A downgrade of UHS's IDR to 'BB' could result from pressured margins and cash flows, or a large, leveraging transaction that results in total debt to operating EBITDA after net distributions to minorities and associates expected to be sustained above 3.0x or CFO after capex-to-gross debt below 7.5%.

The negative rating sensitives could be tripped if the coronavirus pandemic has a greater impact on cash flow than Fitch currently anticipates. There is still a high degree of uncertainty about the pace of acceleration of coronavirus cases along with the ultimate level of coronavirus patient volumes in UHS's markets and these factors will be important to the trajectory of 2020 revenue and EBITDA.

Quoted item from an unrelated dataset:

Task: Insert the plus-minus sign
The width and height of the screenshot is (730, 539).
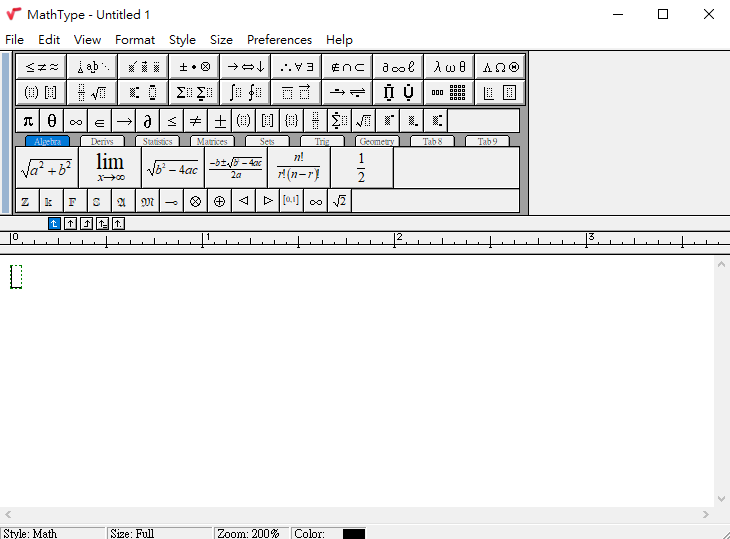Action: coord(220,121)
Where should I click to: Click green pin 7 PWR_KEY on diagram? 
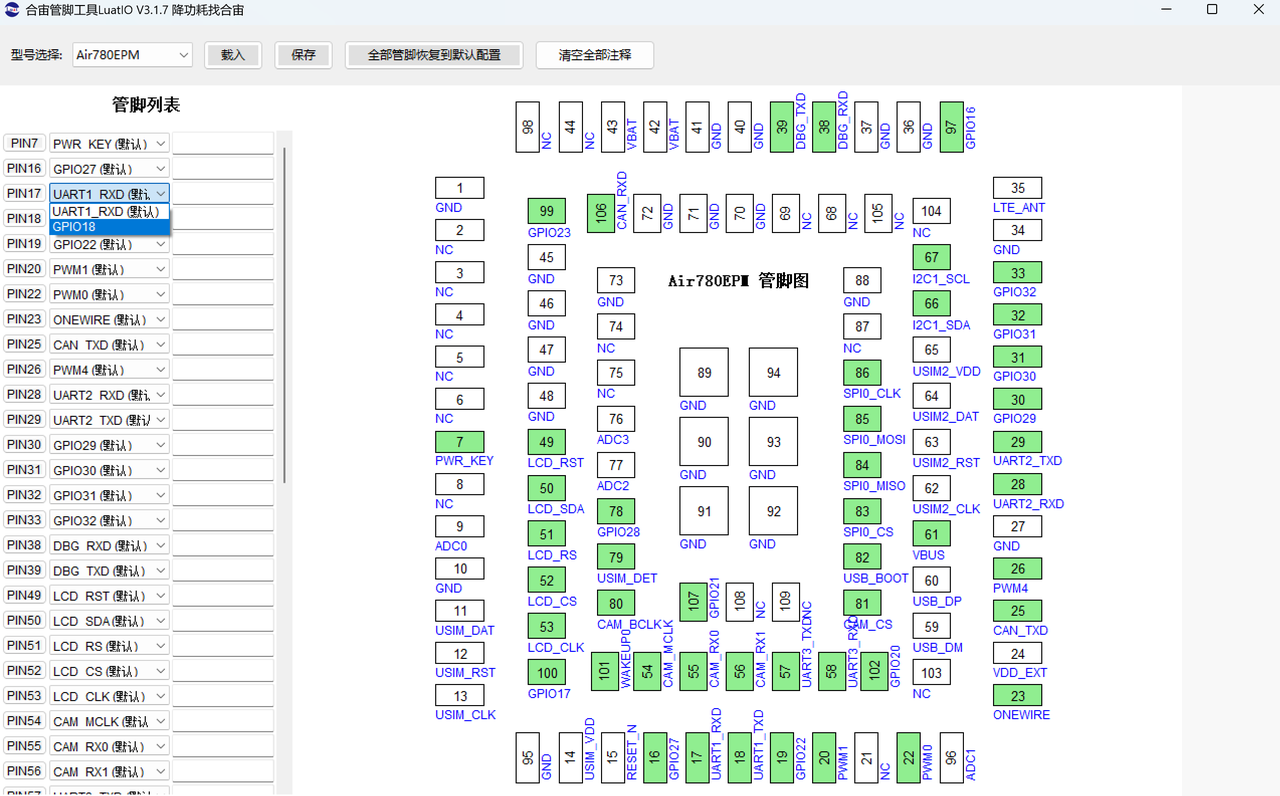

BEST/WORST CASE RATING SCENARIO

International scale credit ratings of Non-Financial Corporate issuers have a best-case rating upgrade scenario (defined as the 99th percentile of rating transitions, measured in a positive direction) of three notches over a three-year rating horizon; and a worst-case rating downgrade scenario (defined as the 99th percentile of rating transitions, measured in a negative direction) of four notches over three years. The complete span of best- and worst-case scenario credit ratings for all rating categories ranges from 'AAA' to 'D'. Best- and worst-case scenario credit ratings are based on historical performance. For more information about the methodology used to determine sector-specific best- and worst-case scenario credit ratings, visit https://www.fitchratings.com/site/re/10111579.

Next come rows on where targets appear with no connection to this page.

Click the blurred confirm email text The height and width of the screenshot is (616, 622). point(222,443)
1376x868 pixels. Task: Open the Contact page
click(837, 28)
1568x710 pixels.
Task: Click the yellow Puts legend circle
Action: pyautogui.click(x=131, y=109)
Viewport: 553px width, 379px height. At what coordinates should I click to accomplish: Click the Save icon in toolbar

LIQUIDITY AND DEBT STRUCTURE

Good Financial Flexibility: UHS's liquidity profile is solid for the 'BB+' IDR. There are no significant debt maturities until 2021, when the $450 million A/R securitization ($260 million outstanding at March 31, 2020) terminates, with the nearest bond maturity being $700 million of 4.75% notes due 2022. Fitch's forecast assumes that UHS will refinance this debt. UHS does not have large cash needs for working capital or exhibit much seasonality in cash flow generation. Cash on hand is typically low, around $50 million to $100 million; the company has $998 million in revolving credit capacity and in recent periods has maintained close to full availability on this credit line.

UHS also has good flexibility under the debt agreement covenants. The bank agreement includes a financial maintenance covenant that limits consolidated net leverage to 3.75x or below, increasing to 4.25x for four quarters following an acquisition. At March 31, 2020, Fitch estimates that UHS has incremental secured debt capacity of roughly $3.1 billion under the 3.75x consolidated leverage ratio test.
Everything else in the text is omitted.